A regarder les choses de près, il s'agit de la pointe émergée d'un iceberg composé d'un vaste dispositif européen de la sécurité qui s'étend de la lutte contre la radicalisation terroriste, à l'interopérabilité des systèmes d’information sécurité-immigration-frontières, et aux liens entre les sécurités intérieure et extérieure, en passant par le contrôle des explosifs. Au vu du 11e rapport et du 12e rapport sur la sécurité de la Commission, les mesures consacrées à la sécurité sont particulièrement denses. Plusieurs chantiers sont en cours.
Comme ces rapports se recoupent, leur synthèse sera thématique. 3 premiers chantiers seront évoqués ici :
- la protection des espaces publics et des transports,
- la lutte contre la radicalisation,
- les efforts en faveur de systèmes d’information plus robustes et plus intelligents.
- Pour le rapport précédent, à lire sur securiteinterieure.fr : L’UE a participé à une des opérations de démantèlement les plus sophistiquées jamais réalisées contre les activités criminelles en ligne (10e rapport sur la sécurité)

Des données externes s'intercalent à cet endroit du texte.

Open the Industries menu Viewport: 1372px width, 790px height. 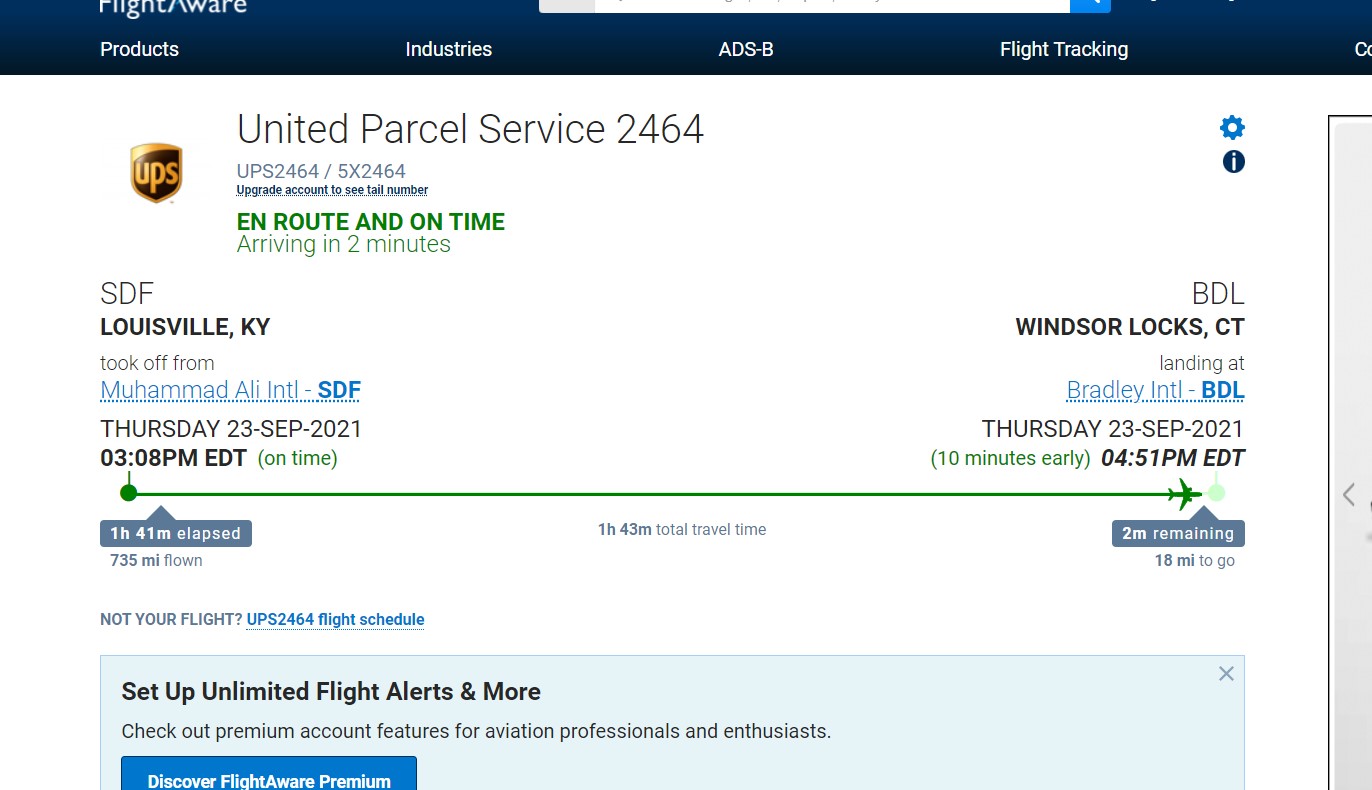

Image d'illustration : le camion bélier utilisé lors des attentats de Nice du 14 juillet 2016
1er chantier : la protection des espaces publics et des transports
Protection accrue des espaces publics
Le soutien que l’UE consiste à favoriser l’échange des meilleures pratiques par-delà les frontières, y compris au moyen de financements.
Il peut s’agir, par exemple, de mesures destinées à promouvoir et à soutenir la mise au point de barrières de protection innovantes et discrètes afin d’assurer la sécurité des villes sans porter atteinte à leur caractère ouvert («protection dès la conception»).

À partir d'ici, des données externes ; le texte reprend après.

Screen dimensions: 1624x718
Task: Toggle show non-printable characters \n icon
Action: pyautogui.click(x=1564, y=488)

Apportant son concours financier aux mesures prévues dans le plan d’action, la Commission a lancé aujourd’hui un appel à propositions pour un montant total de 18,5 millions d’euros au titre du volet «police» du Fonds pour la sécurité intérieure.

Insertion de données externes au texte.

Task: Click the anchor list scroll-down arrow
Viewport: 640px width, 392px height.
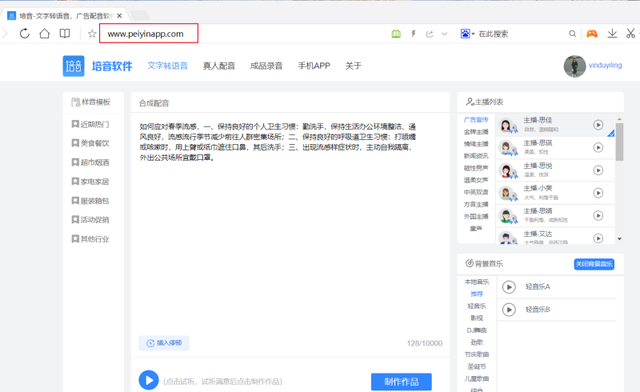Action: click(x=620, y=239)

Ce financement à court terme sera complété, en 2018, par un financement au titre des «Actions innovatrices urbaines» (AIU) dans le cadre du Fonds européen de développement régional, pour lesquelles la sécurité constituera un thème clé et l’enveloppe totale pourra atteindre 100 millions d’euro.
Une consultation publique a été lancée le 15 septembre 2017 afin de recueillir auprès des villes des idées en matière de solutions de sécurité innovantes. Cette consultation permettra à la Commission d’élaborer les futurs appels à propositions dans ce domaine.
L’Union européenne peut favoriser la coopération avec un large éventail de parties prenantes, laquelle est considérée comme capitale pour améliorer la protection des espaces publics.
Il conviendrait de mieux structurer le partage d’expériences et la mise en commun des ressources.
La Commission créera un forum afin de dialoguer avec des opérateurs privés, tels que des centres commerciaux, des organisateurs de concerts, des installations sportives, des hôtels et des sociétés de location de voitures.
Ce dialogue facilitera une prise de conscience commune des défis actuels en matière de sécurité et favorisera les partenariats public-privé destinés à améliorer la protection.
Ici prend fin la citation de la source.